The distance between two points A and B in vacuum is 2d. At each of these two points a + Q charge is placed. P is the midpoint of AB. Find the intensity and potential at P due to the electric field. How will the values of these quantities change if the charge at B is replaced by a charge -Q ?

`AB - 2d, "mid point of" AB is P, i.e., AP = BP = d`

Intensity at P due to the charge +Q at A
`Q/(d^2)`, along `vec(PB)` …………(1)
Intensity at P due to the charge + Q at B
`=Q/(d^2), "along" vec(PA)` ...............(2)
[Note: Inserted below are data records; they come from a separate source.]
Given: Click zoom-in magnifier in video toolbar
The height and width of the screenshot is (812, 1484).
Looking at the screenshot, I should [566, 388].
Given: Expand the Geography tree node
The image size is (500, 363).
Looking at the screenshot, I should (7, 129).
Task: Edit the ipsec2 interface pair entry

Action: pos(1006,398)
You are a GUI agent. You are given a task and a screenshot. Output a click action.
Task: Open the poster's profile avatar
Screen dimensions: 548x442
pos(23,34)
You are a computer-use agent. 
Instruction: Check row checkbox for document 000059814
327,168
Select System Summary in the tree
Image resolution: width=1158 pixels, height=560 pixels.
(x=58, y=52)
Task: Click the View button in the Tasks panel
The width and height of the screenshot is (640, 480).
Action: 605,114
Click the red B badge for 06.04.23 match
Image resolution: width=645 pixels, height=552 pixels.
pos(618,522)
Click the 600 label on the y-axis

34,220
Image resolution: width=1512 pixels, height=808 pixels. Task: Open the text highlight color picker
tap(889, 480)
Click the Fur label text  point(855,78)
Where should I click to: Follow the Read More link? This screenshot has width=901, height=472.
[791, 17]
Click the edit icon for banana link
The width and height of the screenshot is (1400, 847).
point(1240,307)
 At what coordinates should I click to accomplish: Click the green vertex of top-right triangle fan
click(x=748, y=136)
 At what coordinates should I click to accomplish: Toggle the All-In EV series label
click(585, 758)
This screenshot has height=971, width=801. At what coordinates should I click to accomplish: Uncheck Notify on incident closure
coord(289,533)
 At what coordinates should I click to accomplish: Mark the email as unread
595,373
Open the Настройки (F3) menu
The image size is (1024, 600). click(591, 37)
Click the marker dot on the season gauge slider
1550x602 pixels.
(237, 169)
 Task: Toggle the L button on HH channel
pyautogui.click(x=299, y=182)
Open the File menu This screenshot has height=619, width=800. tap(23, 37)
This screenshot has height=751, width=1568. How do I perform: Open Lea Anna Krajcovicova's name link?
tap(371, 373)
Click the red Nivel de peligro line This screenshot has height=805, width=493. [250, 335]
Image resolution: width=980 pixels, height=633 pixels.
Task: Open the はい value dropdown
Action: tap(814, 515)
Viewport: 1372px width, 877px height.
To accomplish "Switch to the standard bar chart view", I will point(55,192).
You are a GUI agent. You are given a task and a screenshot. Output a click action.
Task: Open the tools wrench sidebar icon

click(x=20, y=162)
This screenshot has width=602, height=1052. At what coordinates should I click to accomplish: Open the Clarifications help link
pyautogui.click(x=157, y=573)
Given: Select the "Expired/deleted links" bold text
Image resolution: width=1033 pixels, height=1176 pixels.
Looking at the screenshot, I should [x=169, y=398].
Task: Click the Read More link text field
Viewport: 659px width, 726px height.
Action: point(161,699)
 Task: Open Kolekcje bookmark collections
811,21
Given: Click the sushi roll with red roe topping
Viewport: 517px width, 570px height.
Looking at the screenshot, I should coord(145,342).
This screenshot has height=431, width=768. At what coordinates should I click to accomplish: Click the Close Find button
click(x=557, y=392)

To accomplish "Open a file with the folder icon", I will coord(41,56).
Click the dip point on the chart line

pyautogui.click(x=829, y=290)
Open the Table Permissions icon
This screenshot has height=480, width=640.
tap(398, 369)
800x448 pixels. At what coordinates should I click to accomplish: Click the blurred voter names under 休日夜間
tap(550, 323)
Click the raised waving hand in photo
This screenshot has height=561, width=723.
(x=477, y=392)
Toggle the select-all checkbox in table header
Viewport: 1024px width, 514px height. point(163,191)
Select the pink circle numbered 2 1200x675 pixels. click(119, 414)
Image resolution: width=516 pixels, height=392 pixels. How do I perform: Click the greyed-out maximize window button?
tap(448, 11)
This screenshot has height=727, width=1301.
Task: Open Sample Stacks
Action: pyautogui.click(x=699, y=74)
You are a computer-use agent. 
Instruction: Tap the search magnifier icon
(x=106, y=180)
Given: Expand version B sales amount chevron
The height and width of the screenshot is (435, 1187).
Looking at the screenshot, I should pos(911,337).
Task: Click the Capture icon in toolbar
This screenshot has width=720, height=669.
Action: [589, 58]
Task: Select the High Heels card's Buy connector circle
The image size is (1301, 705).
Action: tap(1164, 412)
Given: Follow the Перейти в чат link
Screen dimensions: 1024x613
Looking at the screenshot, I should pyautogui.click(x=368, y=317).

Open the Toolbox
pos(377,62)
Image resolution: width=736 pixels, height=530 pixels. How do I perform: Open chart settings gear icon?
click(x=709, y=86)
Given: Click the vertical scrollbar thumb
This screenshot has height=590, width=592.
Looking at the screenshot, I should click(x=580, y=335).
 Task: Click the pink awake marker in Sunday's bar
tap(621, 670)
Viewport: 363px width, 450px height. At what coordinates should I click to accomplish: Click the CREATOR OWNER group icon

So, intensities at P due to the charges at A and B are equal and opposite.
Therefore, the resultant intensity at P is zero.
Potential at P due to the charge at `A = Q/d` ..........(3)
Potential at P due to the charges at `B = Q/d` ..............(4)
`:.` Total potential at `P = Q/d + Q/d = (2Q)/d`.
Now if -Q charge be placed at the point B, intensity in equation (2) Will be `Q/ (d^2)` along `vec(PB)`
`:.` Resultant intensity at `P = Q/(d^2) + Q/(d^2) = (2Q)/(d^2)`, along `vec(PB)`
Again the value of potential in equation (4) will be `(-Q)/(d)`.
`:.` Total potential at `P = Q/d - Q/d = 0`.